INPUT MATERIAL
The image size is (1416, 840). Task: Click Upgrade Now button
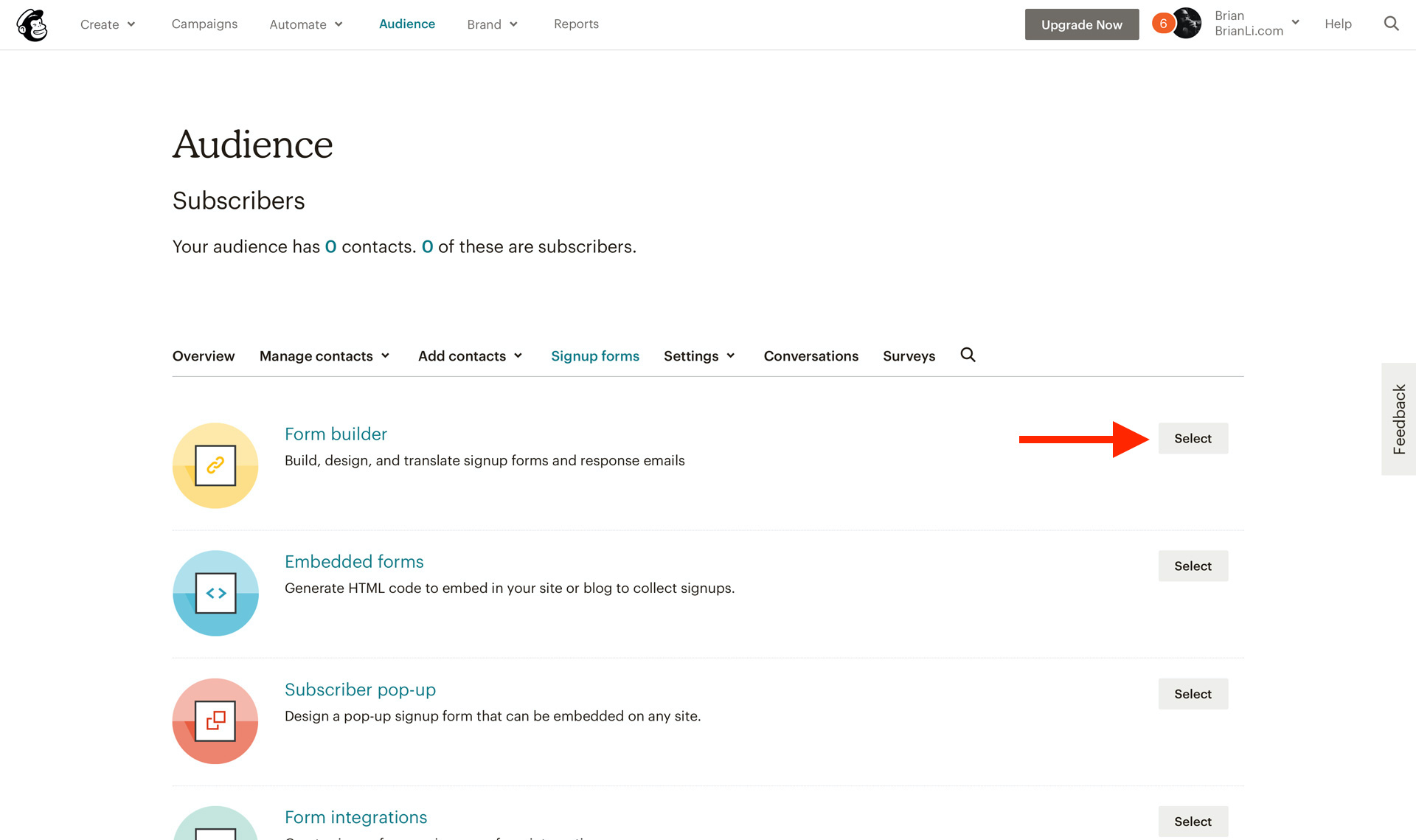pyautogui.click(x=1082, y=24)
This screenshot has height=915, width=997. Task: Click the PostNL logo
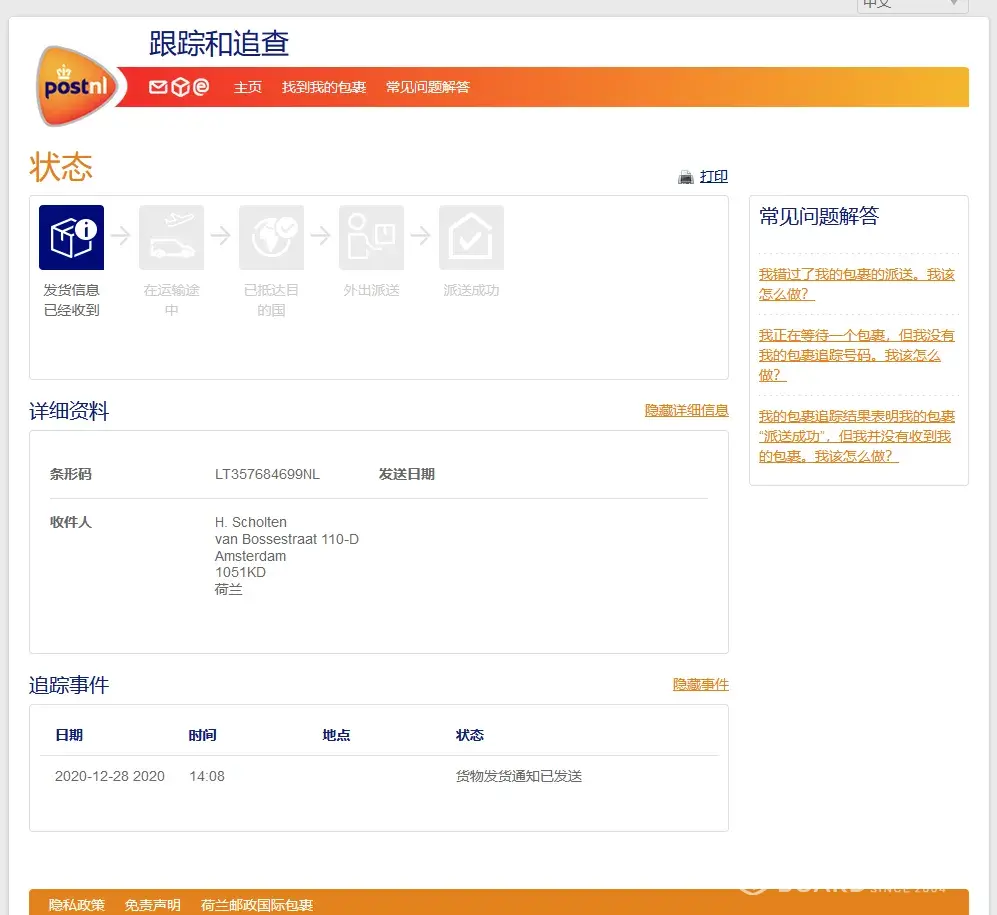point(75,85)
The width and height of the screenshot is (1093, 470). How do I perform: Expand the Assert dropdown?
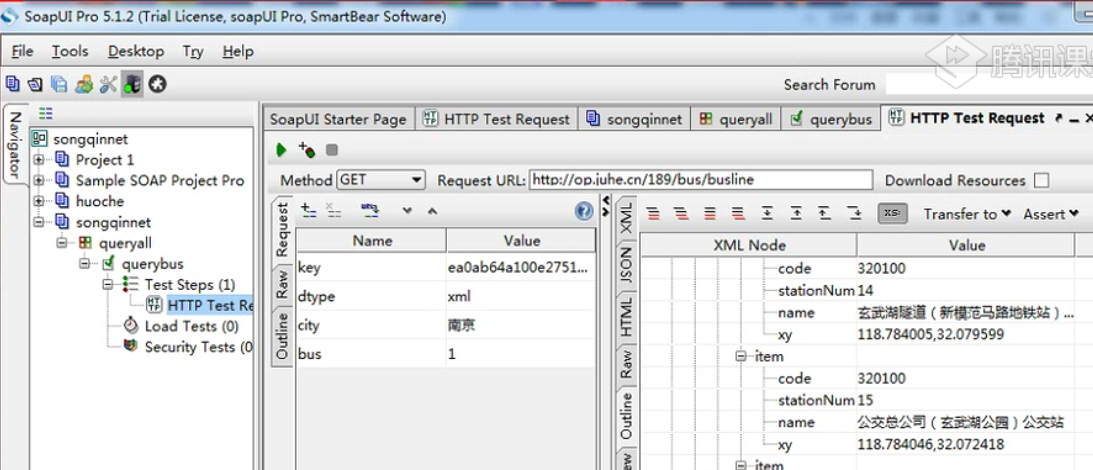[x=1050, y=213]
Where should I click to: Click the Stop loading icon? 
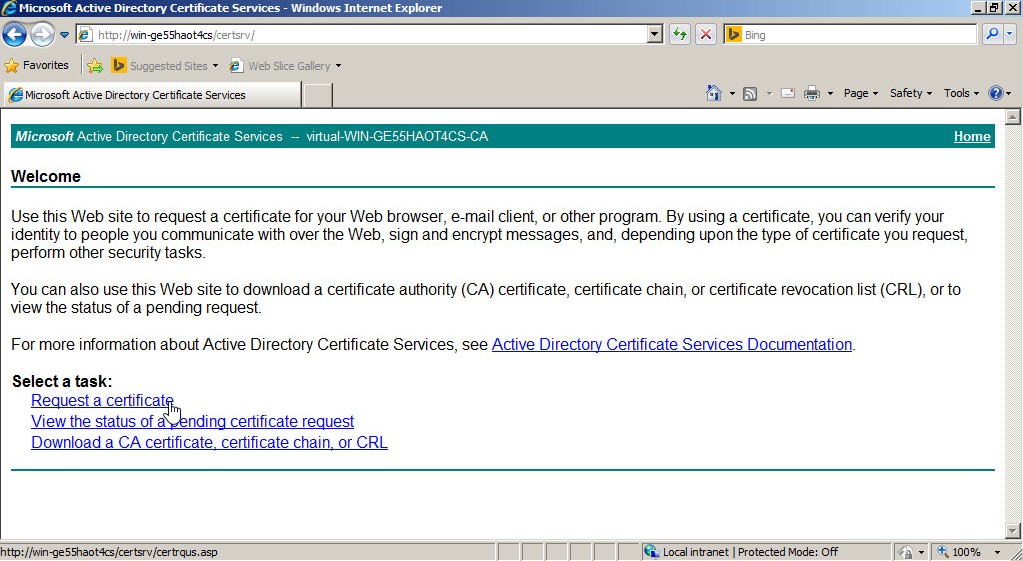click(x=706, y=35)
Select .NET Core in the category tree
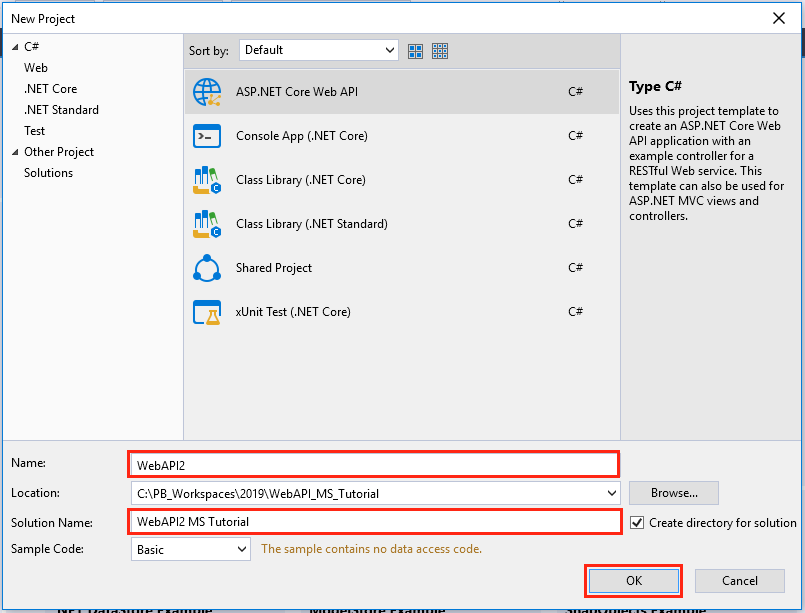805x613 pixels. 50,89
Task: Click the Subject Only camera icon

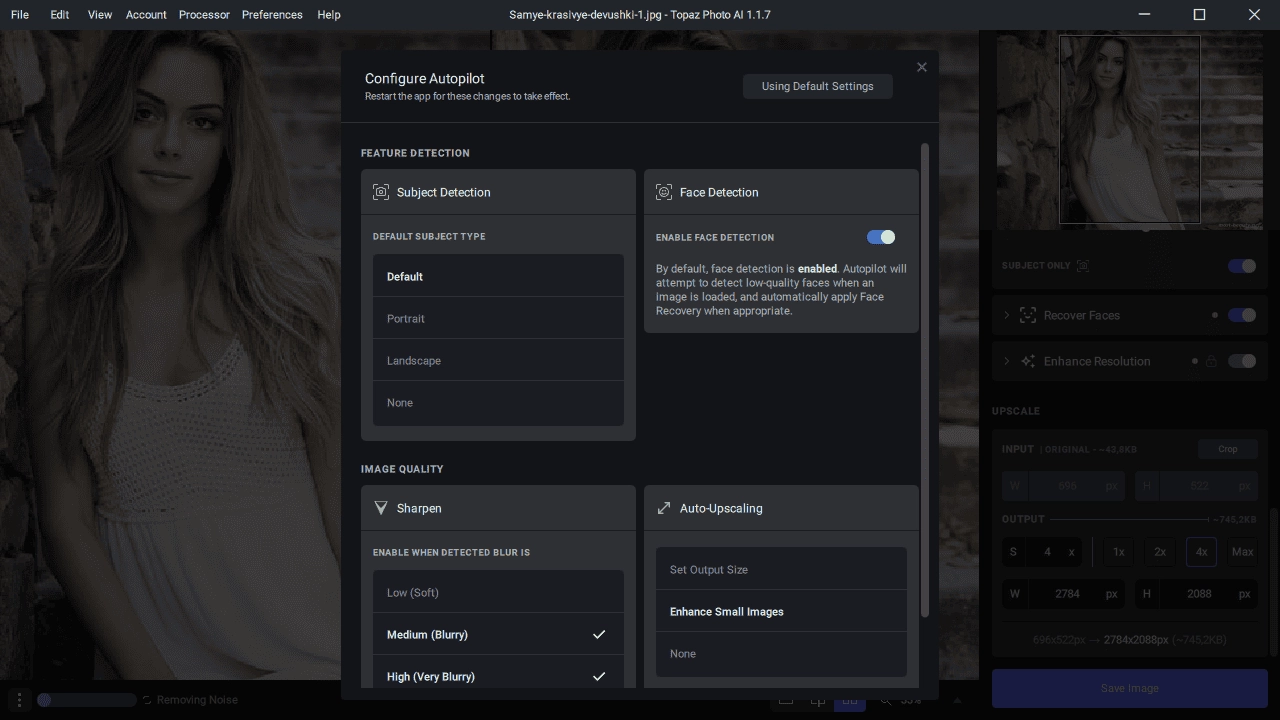Action: 1083,266
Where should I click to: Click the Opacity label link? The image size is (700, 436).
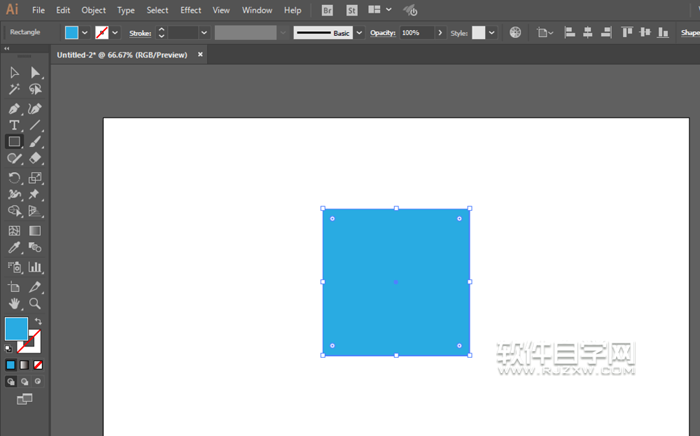[x=383, y=32]
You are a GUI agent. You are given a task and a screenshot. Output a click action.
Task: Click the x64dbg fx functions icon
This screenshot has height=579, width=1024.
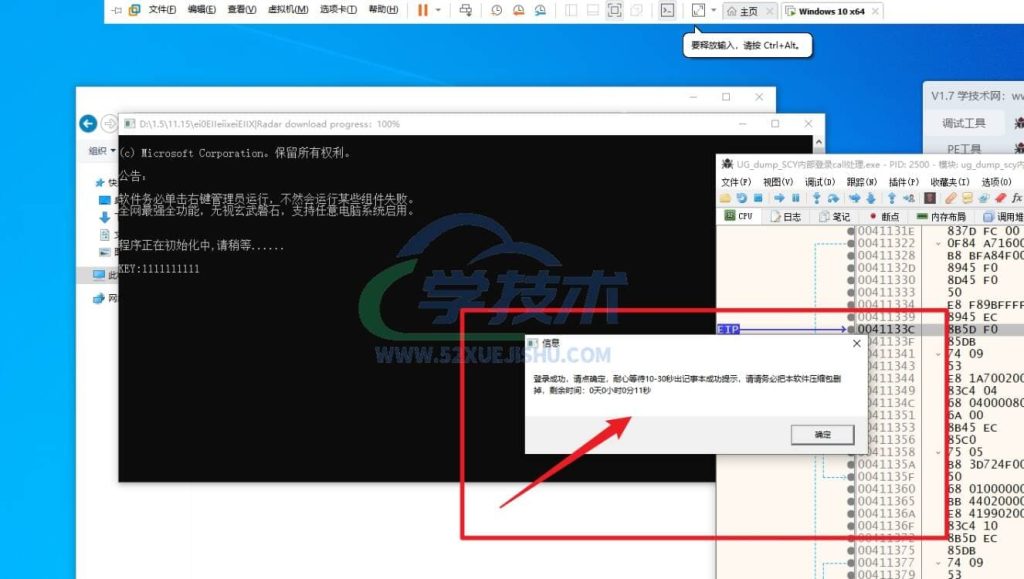[1016, 198]
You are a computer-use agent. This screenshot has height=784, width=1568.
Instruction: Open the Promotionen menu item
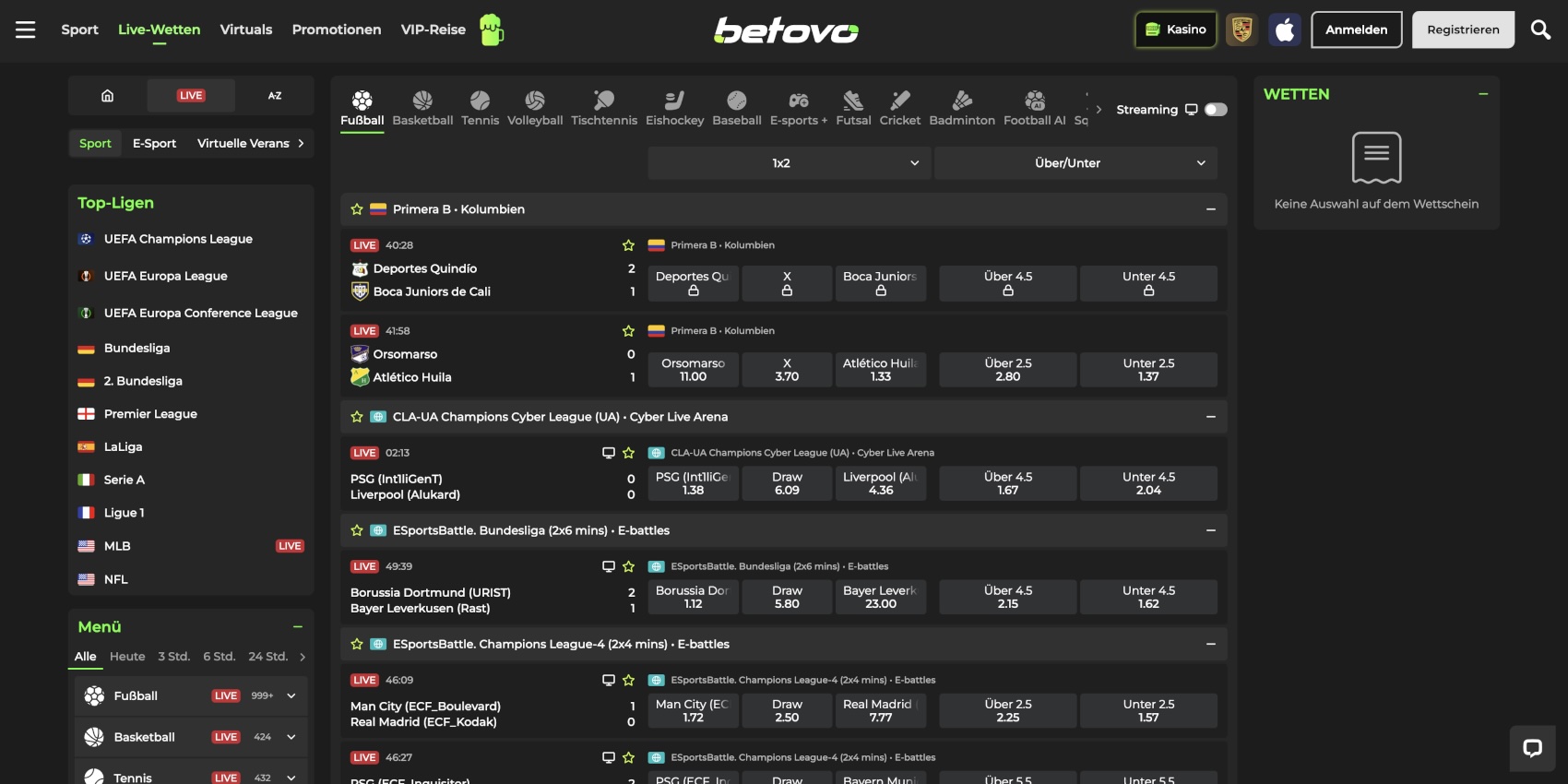click(x=337, y=30)
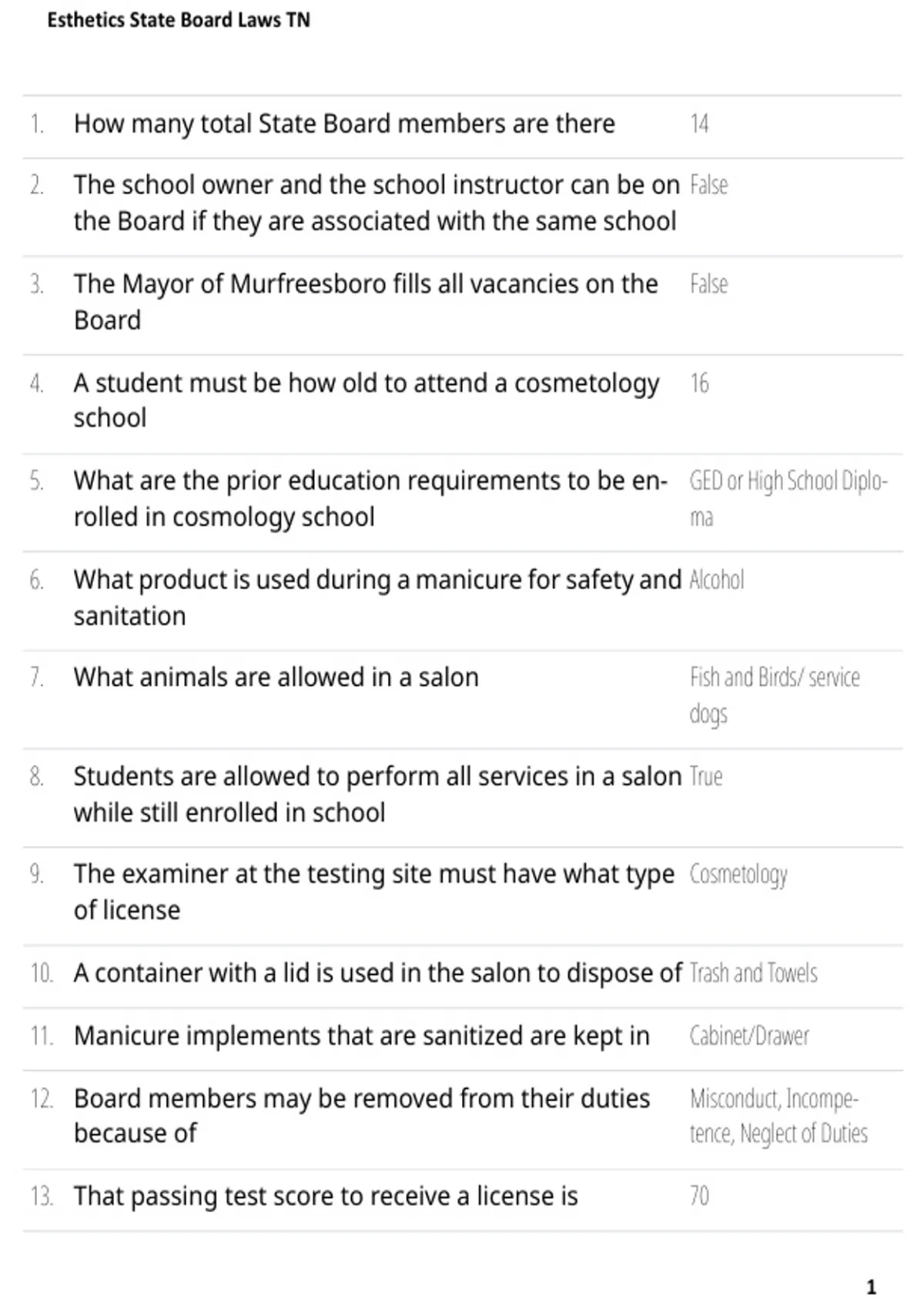Select 'Misconduct, Incompetence, Neglect of Duties' answer
This screenshot has width=924, height=1309.
[x=778, y=1116]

TASK OBJECTIVE
Scan the material above for the word "agent", and copy each line where it appears.

EXERCISE RESPONSE
You are a GUI agent. You are given a task and a screenshot. Output a click action.
You are a computer-use agent. This screenshot has height=784, width=1568.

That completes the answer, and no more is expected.